* **Exercise objective**
Copy exactly the lines from the line holding "Tick Suppress for Ruby-throated Hummingbird" through the end of the material, and no others; pictures stay out.
[Task material — start]
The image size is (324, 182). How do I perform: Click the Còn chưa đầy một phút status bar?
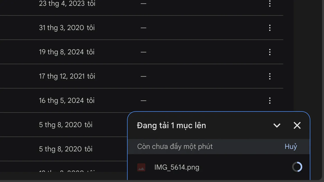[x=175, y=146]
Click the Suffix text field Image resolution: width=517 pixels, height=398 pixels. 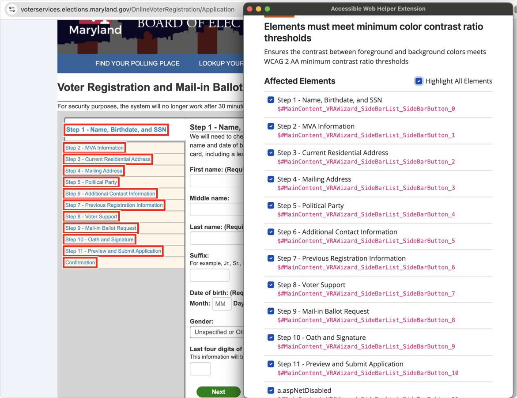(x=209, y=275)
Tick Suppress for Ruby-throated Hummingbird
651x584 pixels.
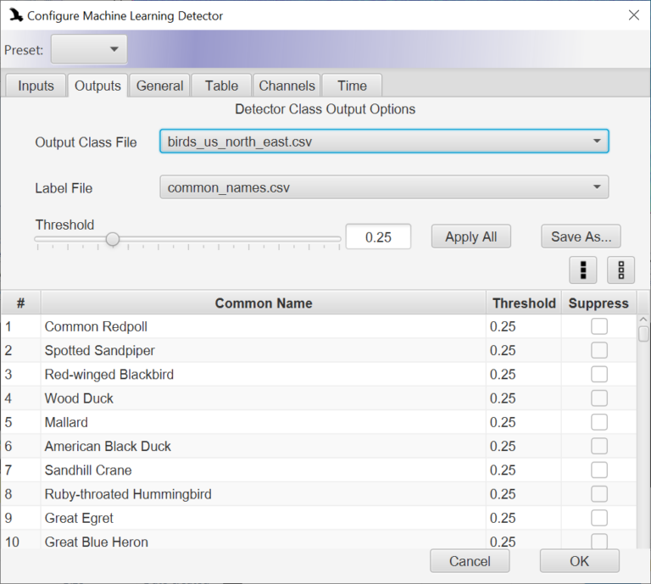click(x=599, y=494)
[Task material — finish]
* **Expected answer**
Tick Suppress for Ruby-throated Hummingbird
651x584 pixels.
click(x=599, y=494)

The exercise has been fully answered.